Director: Lee Chang-dong
Starring: Yoo Ah-in, Steven Yeun, Jeon Jong-seo
Is this a story about personal redemption, one about finding our place in the world, or is its true purpose as mysterious as its plot? There’s a lot unanswered in Lee Chang-dong’s latest film, and I have a sneaking suspicion that that’s the way he wants it. This doesn’t detract from the film’s remarkable sense of tension and character intrigue, a film wherein I was never once distracted by external occurrences, one where I spent every moment of its two-and-a-half-hour runtime fixated to the screen. Some may shrug off this film as deliberately elusive, but through this elusiveness and through its visual fixations, one could compare it that of Russian filmmaker Andrey Zvyagintsev. Its not the lack of resolution that we should be paying attention to; it’s the experience in which the film grants us and what we take from it.
Lee Jong-su (Yoo Ah-in) is a detached and uninspired loner who masquerades as an aspiring writer in his homeland of Paju, South Korea. In a twist of fate, he meets a long-lost childhood acquantince by the name of Shin Hae-mi (Jeon Jong-seo). After agreeing to a favor and a quick sexual encounter with her, he finds himself longing for Hae-mi to return from her brief trip to Africa. So naturally he’s disappointed when she returns with her new friend Ben (Steven Yeun of The Walking Dead), a man who’s all smiles with a politeness that irks to be called out as a fallacy. But there’s no real evidence or supportive reasoning to denounce Ben, so the three of them resume an increasingly bizarre love triangle/friendship.

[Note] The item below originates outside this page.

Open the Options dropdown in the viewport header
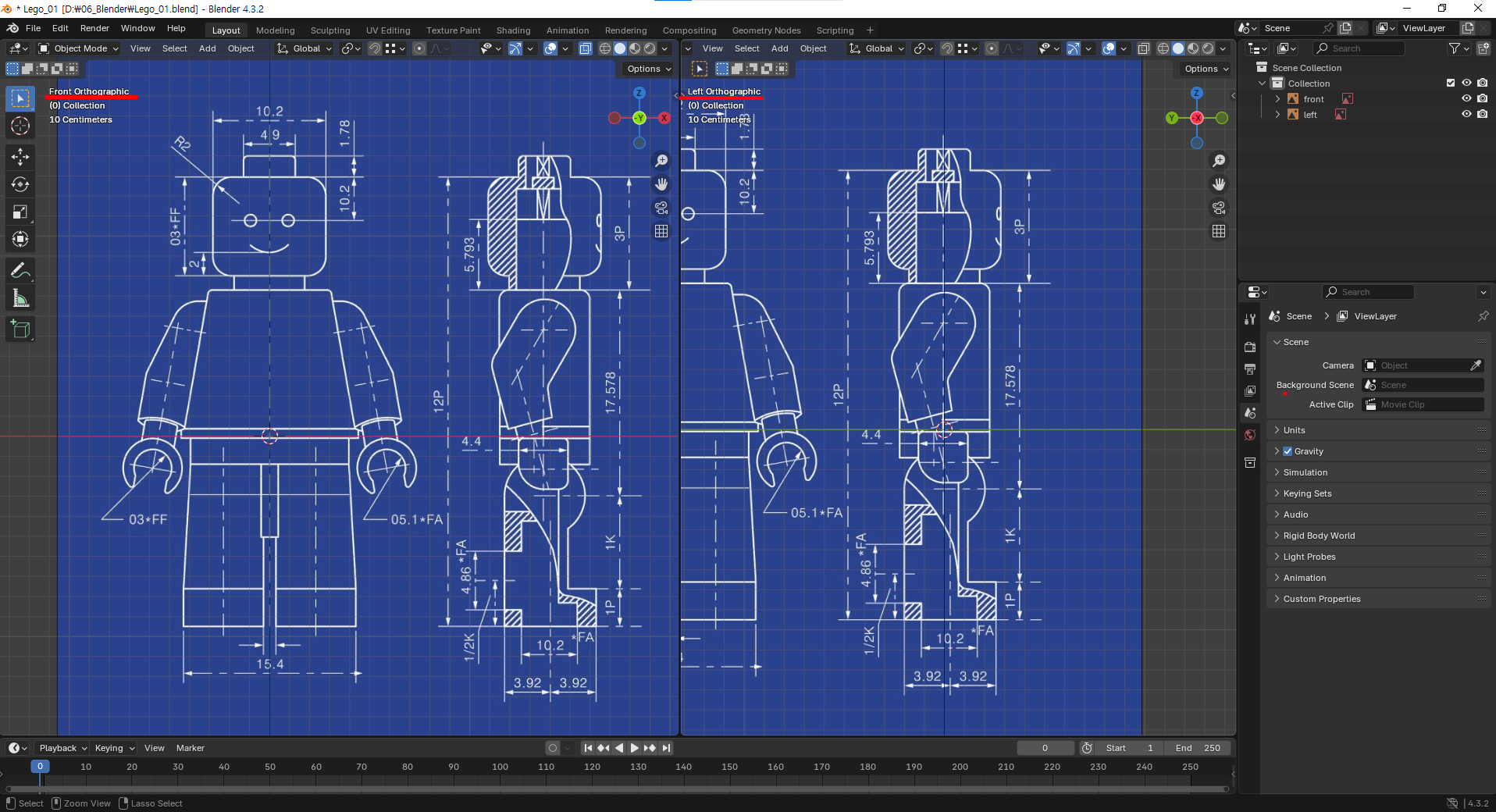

This film, at least at first, applies its concerns to that of its characters and the mundanity of their everyday lives, contrasting Jong-su’s borderline poverty with that of Ben’s luxurious lifestyle, complete with a spacious apartment and a Porsche. It studies all three of the characters, Jong-su through the eyes of the viewer and Ben and Hae-mi through the eyes of Jong-su. We never get hard answers about who they truly are, but we get subtle implications that may shape their individual personalities. Jong-su’s father has a history of anger, and feels he resentful towards both his parents. Hae-mi recalls being stuck in a well as small seven-year-old girl, only to be saved by Jong-su. And Ben, for no truly explained reason, fancies himself an arsonist of greenhouses. He speaks of this very matter-of-factly while talking to Jong-su. The performances are very natural and professional, with Yoo Ah-in reciting lines like a quiet drifter who doesn’t know he’s being filmed, and Jeon Jong-seo having the excited free spirit of any young girl. Steven Yeun flexes performance muscles I had yet to see from him; all business, yet without a care in the world.
I’ve seen Burning once, and it demands sequential viewings. There are miniscule character moments and imagery begging to be studied. Could Jong-su’s familial troubles explain his monotonous and perpetually sad nature? Hae-mi just collapses into slumber wherever she sits, much like a child. Is there an overarching reason for this? And in the only image of a greenhouse actually burning, we see a small child gaping in awe into the chaos. Was this a memory of one of the men, or a preceding crime of Ben’s?
There’s a great deal of beauty to be found in the articulately place ambiguity of films like this, reminiscent of Altman’s 3 Women or Villeneuve’s Enemy. In certain films, these aspects can cause a film to implode on itself and reek of pretentiousness. But when helmed by an experienced director’s distinct vision, it instead creates justifiable tension and intrigue.
As for the surface story, one could argue that the story is drawn out, and complain about its lack of resolution (but there is certainly a climax) although I think many will appreciate the build-up of our three leads. Lee Chang-dong utilizes both the land and cityscapes of South Korea to their full potential, and doesn’t bother to clean any of the dirt from the cars or the litter from the streets, or anything else to make this film artificially cinematic. Its small details like this that make the film in its own way, terrifying; as though a man like Ben could walk into your life tomorrow.